Sleepless in Seoul

Shops upon shops upon swarming roads. Standard for Korean accommodation/businesses.

It has been our first day of teaching; as such,   we are suffering physically, emotionally,  intellectually and nutritionally. Never have I (or will I) doubt the benefit of being able to sleep in before a 2pm start time.

Spending 7 hours alternating between smug pride, mild alarm and chronic despair has left us deeply self-righteous and entirely oblivious to anything outside of our flat and the local pizza house (note: we promise not to become those expats who avoid the local cuisine for our entire stay.
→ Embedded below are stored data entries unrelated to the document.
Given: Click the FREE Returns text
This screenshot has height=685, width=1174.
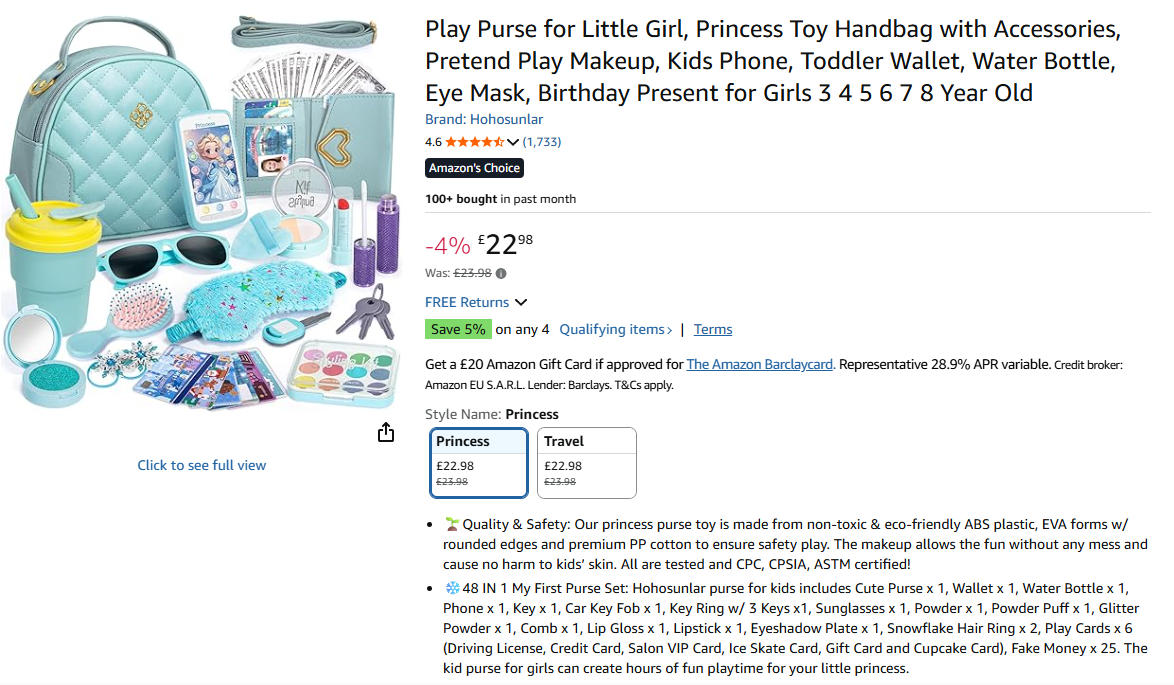Looking at the screenshot, I should coord(467,303).
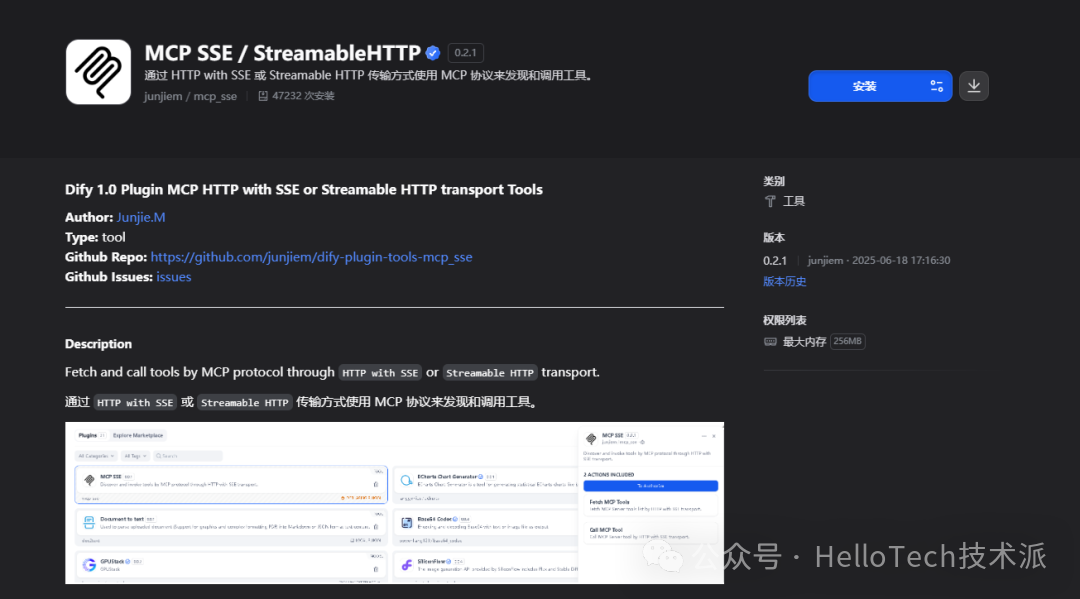The width and height of the screenshot is (1080, 599).
Task: Click the blue 安装 install button
Action: 866,86
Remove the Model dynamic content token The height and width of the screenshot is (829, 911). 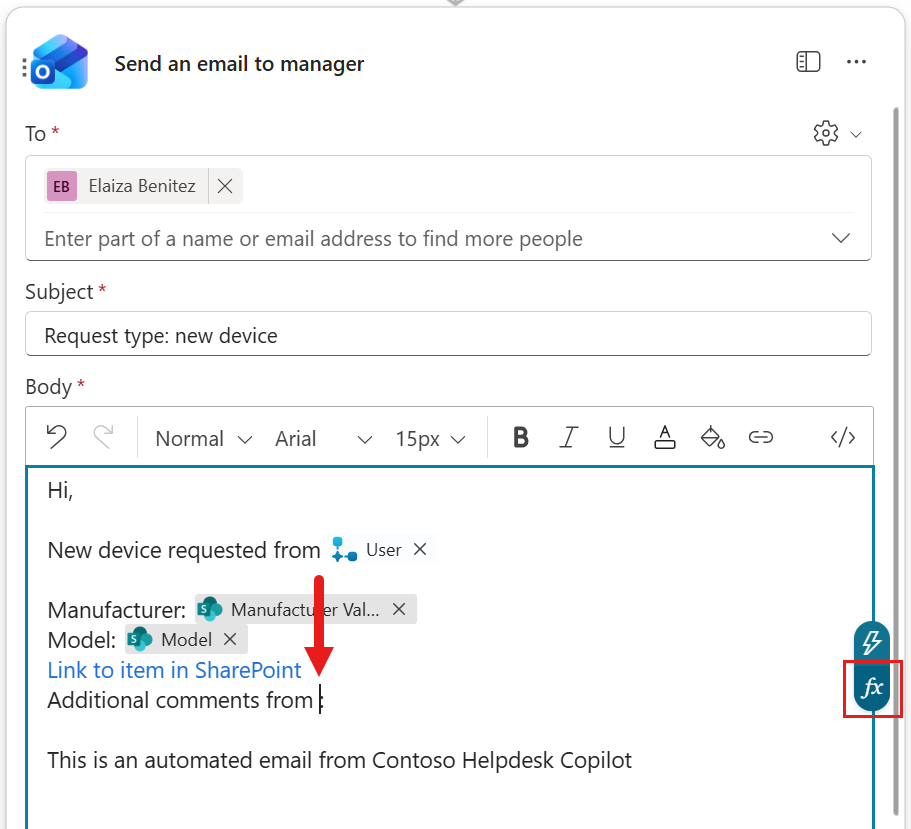click(230, 639)
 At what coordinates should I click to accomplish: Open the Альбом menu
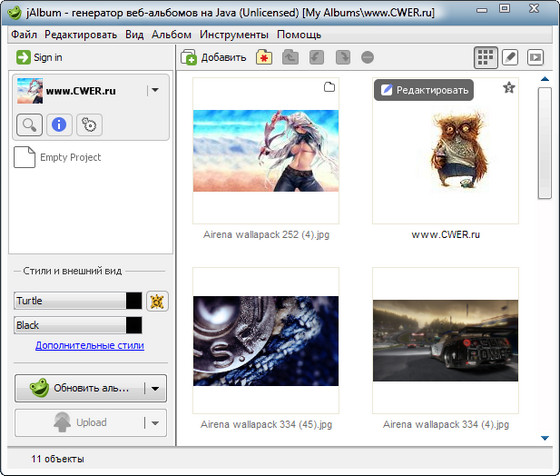point(171,35)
We have, however, had enough dietary disasters for one week, and cannot yet judge the hangul advertising’s merit on the main street).

Among our (often alarmingly so) enthusiastic students we have one Hung, and one Hwan. Naturally. We have three Lisas, five Jennifers, two Olivers and three Amys, which is apparently a natural part of Korean self-anglification. I have yet to process the deeper meaning behind Benoit and Shinee (pronounced ‘shiny’), however.

On a more wanderlust note, however, I’m amazed at the sheer urban contrast between Korea and Blighty: in England, one generally finds oneself in either the countryside or the city. In Namyangju, however, city and nature are prevalent depending entirely on the angle which one stands at. See photos for demonstration of said geographical schizophrenia. It’s the sheer scale of civilisation which seems to leap perpendicular from the rice paddies – you’re looking at either acres of forest and irrigated marshland, or eighteen-storey apartment complexes…

For future reference – I promise to try desperately not to alliterate every one of my posts.

One of the many Christian neon towers against the Namyangju wilderness. We have yet to explore.